- Hutmacher Farm
- U.S. National Register of Historic Places
- U.S. Historic district
- Nearest city: Manning, North Dakota
- Coordinates: 47°16′49″N 102°55′44″W﻿ / ﻿47.28026°N 102.92896°W
- Area: 15.7 acres (6.4 ha)
- Built: 1911
- Built by: Frank Hutmacher, Valentine Hutmacher
- Architectural style: Vernacular East European, Other
- NRHP reference No.: 79001772
- Added to NRHP: December 17, 1979

= Hutmacher Farm =

The Hutmacher Farm near Manning, North Dakota, United States, is a farm that was first developed in 1911. The farm exemplifies the architecture of ethnic Germans. The farm was owned by the Hutmacher family, Black Sea German immigrants from South Russia (now southern Ukraine).

Also known as the Frank Hutmacher Farm or the Valentine Hutmacher Farm, it was listed on the National Register of Historic Places in 1979. The listing included six contributing buildings, three contributing sites and a contributing structure.

The farm site consists of five buildings: the farmhouse, garage/summer kitchen, granary, chicken coop and barn. To the east are the remains of Valentine Hutmacher's original homestead and the spring well where the families obtained water. To the west is a ridge that contains coal used for heating and cooking.
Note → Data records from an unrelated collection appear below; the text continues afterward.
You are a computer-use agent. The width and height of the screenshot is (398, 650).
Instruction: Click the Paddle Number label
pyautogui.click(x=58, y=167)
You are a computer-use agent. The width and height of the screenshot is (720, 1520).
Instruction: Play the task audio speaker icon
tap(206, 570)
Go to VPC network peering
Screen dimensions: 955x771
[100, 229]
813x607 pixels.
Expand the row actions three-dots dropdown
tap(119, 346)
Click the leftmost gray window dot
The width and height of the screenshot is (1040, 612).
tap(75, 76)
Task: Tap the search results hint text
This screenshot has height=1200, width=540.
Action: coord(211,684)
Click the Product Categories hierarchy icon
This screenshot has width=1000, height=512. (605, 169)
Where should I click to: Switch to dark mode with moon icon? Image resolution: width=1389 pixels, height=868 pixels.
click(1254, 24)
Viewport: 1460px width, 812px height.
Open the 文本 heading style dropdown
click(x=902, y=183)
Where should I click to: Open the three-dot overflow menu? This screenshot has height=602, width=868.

The Hutmacher home consists of five rooms: two bedrooms, a living room, kitchen, and foyer/pantry. The house was built in stages between 1928 and 1962.

The granary is directly north of the house. Its design and structure are the same as the house, with the doorway facing south. As its name implies, the granary stored harvested grain. Cured meats were buried in the grain in the fall when the weather turned cold. During the winter the family would uncover ham, sausage, and bacon as it was needed.

The building directly west of the granary was multi-purpose. Its main structure functioned as a kitchen in the summer and a garage in the winter. To keep the house cool in the summer, it was typical on many farms at the time to have a summer kitchen so cooking and baking would not heat up the house. The garage/summer kitchen is where the family butchered and processed meat. A meat hook is still present in the rafters and the stove still stands in one corner of the building. Shelves on the wall held jars of processed food.

The chicken coop was built sometime in the 1950s using the same construction method as the other buildings on the site, with one exception. In addition to the branches used to support the clay roof, wire and pieces of scrap iron augmented the branches. Current speculation is that wire may have been used to help hold the clay in place.

The barn is south of the house. Of all the buildings on the site, this is in the worst condition. The barn housed milk cows and stored hay and grain.

The site is owned by the non-profit Preservation North Dakota. The site is being rebuilt and restored.